The Bank of England’s (BoE) emergency decision to cut the base interest rate from 0.75 per cent to 0.25 per cent means annuity rates are "likely" to also be reduced, Aegon has warned.
Aegon pensions director, Steve Cameron, stated that the market disruption caused by coronavirus could see people close to retirement lose value from their pension pots in a "double whammy" of rate reductions.
The BoE announced the interest rate cut to try and stabilise the economy amid the coronavirus outbreak, with the Monetary Policy Committee voting unanimously to slash the bank rate by 0.5 percentage points.
The bank hopes that it will free up billions of pounds in lending to help banks support businesses.
However, Cameron warned that it could result in those approaching retirement seeing their pension pot fall in value.
He commented: “We hope the emergency 0.5 per cent cut in the bank’s base rate will support businesses and consumer confidence through the coronavirus crisis. This should reduce the cost of borrowing for businesses and individuals during what we hope will be a short-term period of disruption.

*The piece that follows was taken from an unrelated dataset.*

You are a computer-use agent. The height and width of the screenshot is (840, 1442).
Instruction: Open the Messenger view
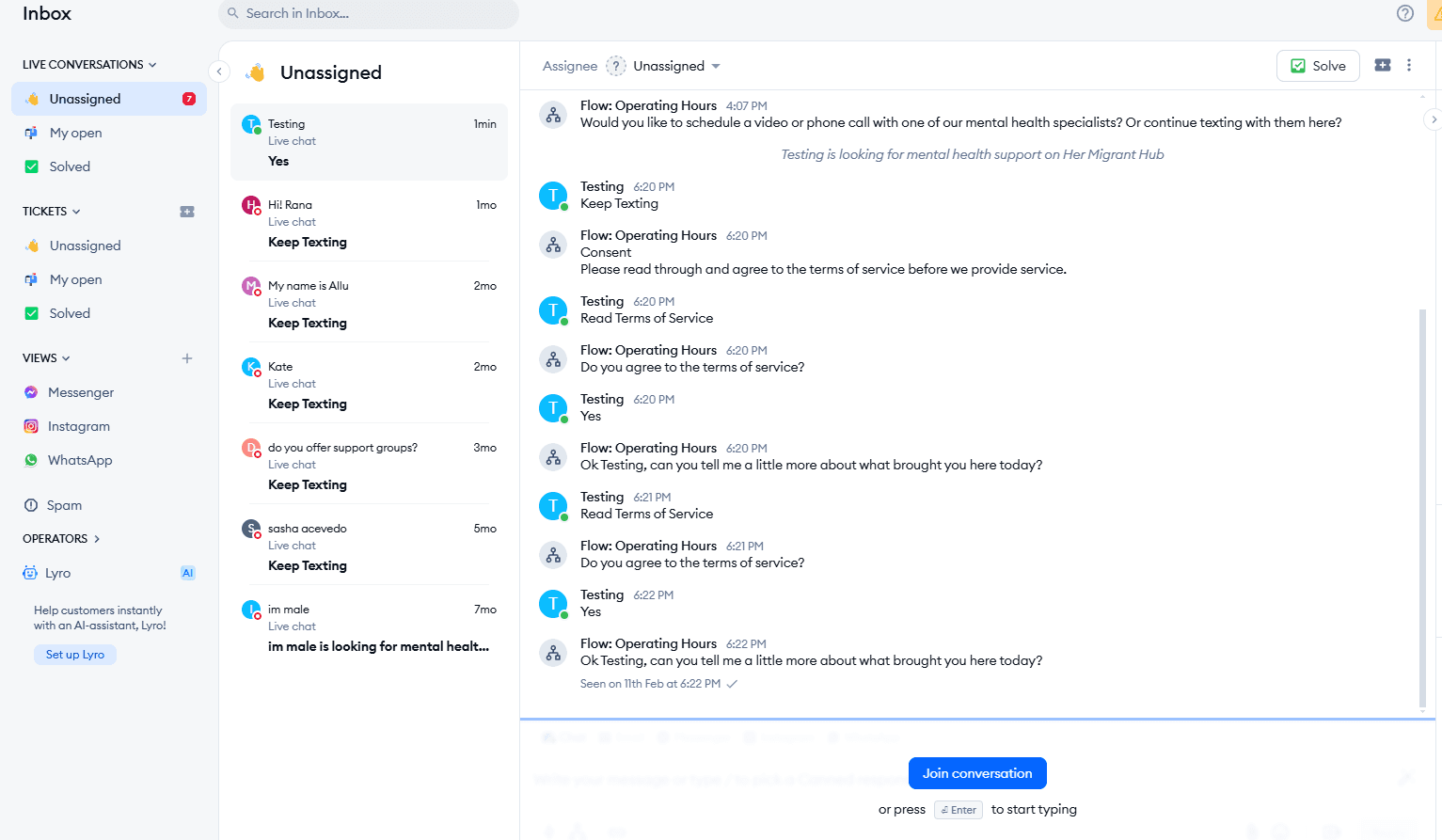(81, 392)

“It does, however, pose particular challenges for those approaching retirement. The recent fall in the stock market will mean those whose pension is primarily invested in stocks and shares will have seen their pension pot fall in value.
“The reduction in interest rates creates a double whammy as annuity rates are also likely to be cut.
“As a result of the pension freedoms, individuals with defined contribution pensions now have flexibility over when they start taking a retirement income and can choose to remain invested, drawing an income, rather than buying an annuity.
“While there is no guarantee around if and when fund values and annuity rates will bounce back, individuals about to retire might want to seek advice on their options, including potentially deferring locking into annuities at a particularly adverse point in time.”